Alright, I know Freefall was rather deep and serious, so I thought I would make this post somewhat lighter. But you know me, I can't just write a post without making some serious point. So I will wrap it all up in the end.
The other day we had to do a "Meditation Experiment" in my Hindu class. We sat there, following the professor's instructions as he led us through this exercise.He made sure to let us know that he was not asking us to participate in any religious experience... just an "empirical observational experiment". Right...

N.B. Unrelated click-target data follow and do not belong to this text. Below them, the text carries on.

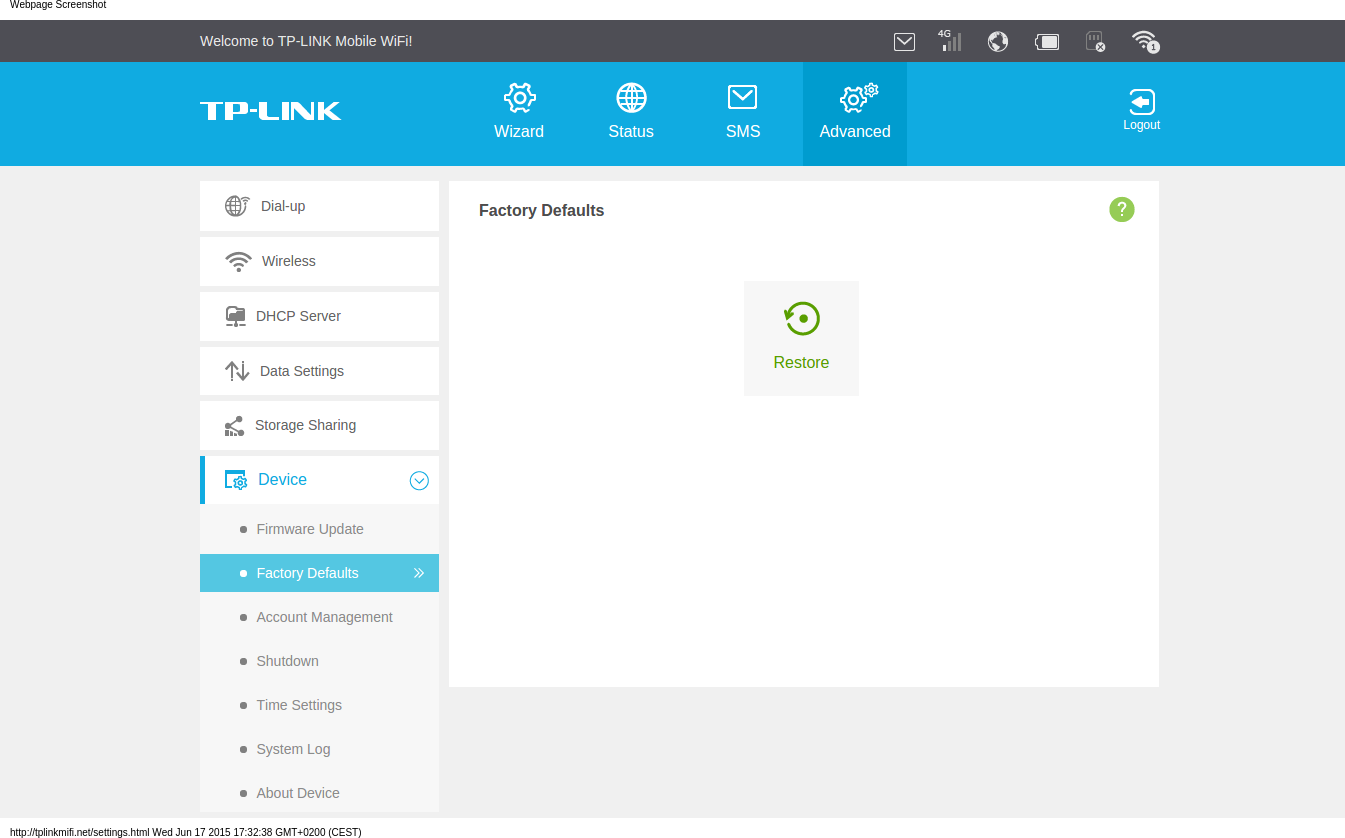Go to the SMS tab
Screen dimensions: 1345x838
pyautogui.click(x=743, y=113)
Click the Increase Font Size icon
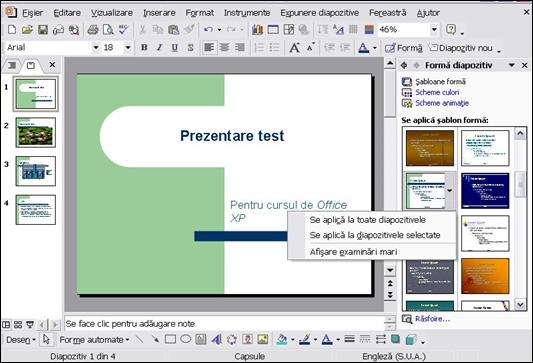Screen dimensions: 533x363 coord(294,48)
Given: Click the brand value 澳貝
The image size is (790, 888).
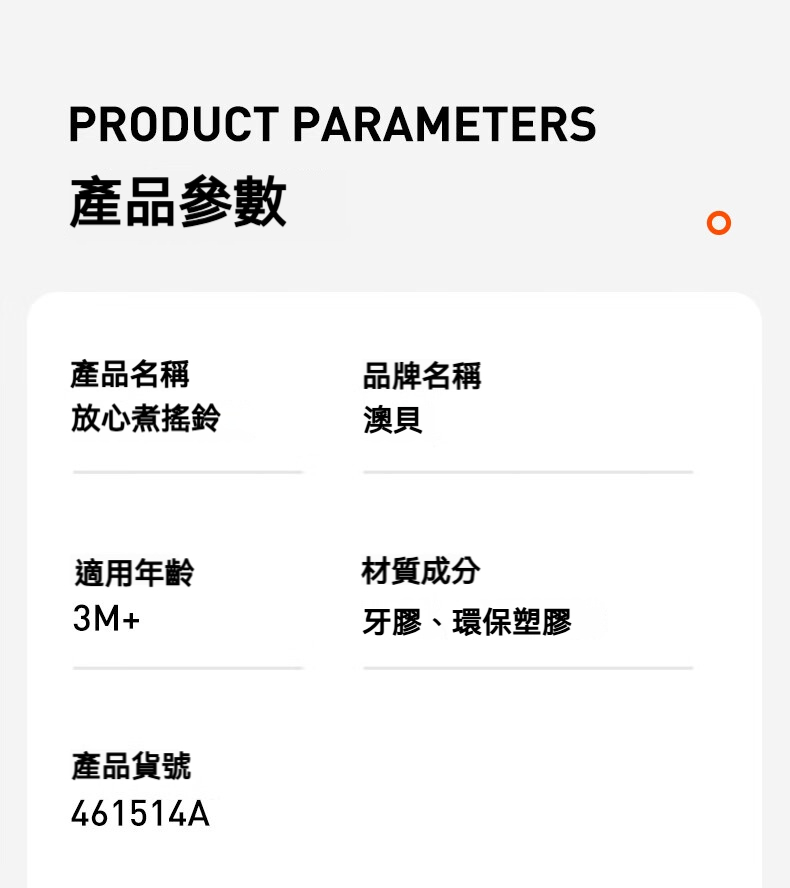Looking at the screenshot, I should (392, 420).
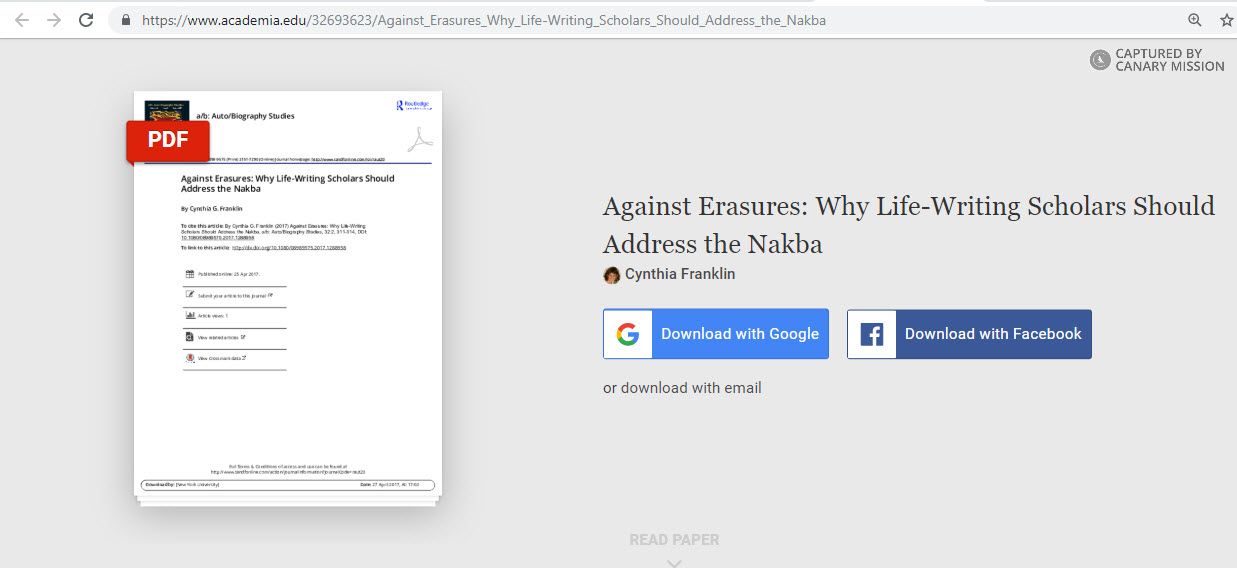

We started off by sitting in our chairs, feet flat on the floor, with our eyes closed. Then he asked us to put our hands up by our head, make fists, like we were about to lift weights above our head. He said that we would extend our arms above our heads, open our hands wide and take a huge breath in. After our hands were up, we were to "grab an invisible bar" above our heads and pull it down very quickly and let all our air out of our lungs. We followed his instructions, taking fifteen breaths that way in rapid order while doing Hindu-robics--or whatever he called it.
I couldn't help but envision how funny we all must have looked. I had to take a peek to see what we looked like. As we were pumping our arms up and down and breathing, I peeked one eye open and looked around and almost laughed out loud. We all looked do ridiculous! We honestly looked like some cult. I had to literally bite my lip to not laugh.
After our... exercise?... he told us to rest our hands on our thighs, palms up and just relax, breathing normally, and listen to the thoughts around us. So I did, and the thoughts that kept coming to my head was, "Oh my gosh! What if someone walked in while we were doing that and they just froze at the door and then slowly backed out as if they had just walked in the middle of a funeral?" I kept laughing at the hypothetical look on the imaginary person's face.
We did the exercise two more times after that. Each time it became increasingly difficult to keep myself from laughing. I'm pretty sure my neighbor noticed my exotic noises, but I didn't open my eyes to see if she was looking at me weird. I know, I am immature about these things.
Our instructor warned us afterwards not to do this breathing exercise in excess; that it could draw too much energy into the body and we could overdose by doing it. Yes, he was totally serious. I couldn't help but laugh at that. I learned later that this type of yoga is used for seniors because of its low impact on the body (hence the ridiculous pictures on this post).
After our breathing for the third time, he just had us sit there without moving as he helped direct and focus our thoughts. I really don't know what he said after "relax" because that is exactly where my body went. I'm one of those people who, once their body is in motion it remains in motion, otherwise when I stop I stop. That is why reading is so hard for me: I tend to fall asleep because my body is not moving. Each time I stop moving to rest, my body thinks it is rest-time, so I start to conk out.
So you can imagine what happened when he told me to sit totally still and not move with my eyes closed... Yep, I totally fell asleep. I'm pretty sure that wasn't the point of the exercise, but I did. Thankfully, I realized I had fallen asleep about half way through, because I woke up with a start and opened my eyes to see everyone around the room still eyes closed listening to the professor.
I won't lie that I was tempted in the moment to just scream at the top of my lungs and scare the living daylights out of everyone, including the teacher... but I didn't want and F for the course, so.... yeah....
I closed my eyes again and decided to go into my own meditation world. I started to pay to God. I discovered a new appreciation for meditation. It felt like I was totally alone with God in this empty room with no sound or anything: just me and him. In the quiet space inside my thoughts, I could be totally open and honest and only He would know what was said. I could talk to Him totally freely without distraction or fear of anyone finding out. So I did. I told Him my worries and prayed for my friends in that moment.
I had forgotten how cool meditating on scripture and prayer was. I need to start doing that more often... just not by breathing like a frightened, hyperventilating bank robber. I will try to make time each day to just go into my meditation bubble and talk to God, just me and Him. You should try it sometime too. It's amazing what you will hear when you quiet your mind down enough to where you can actually listen.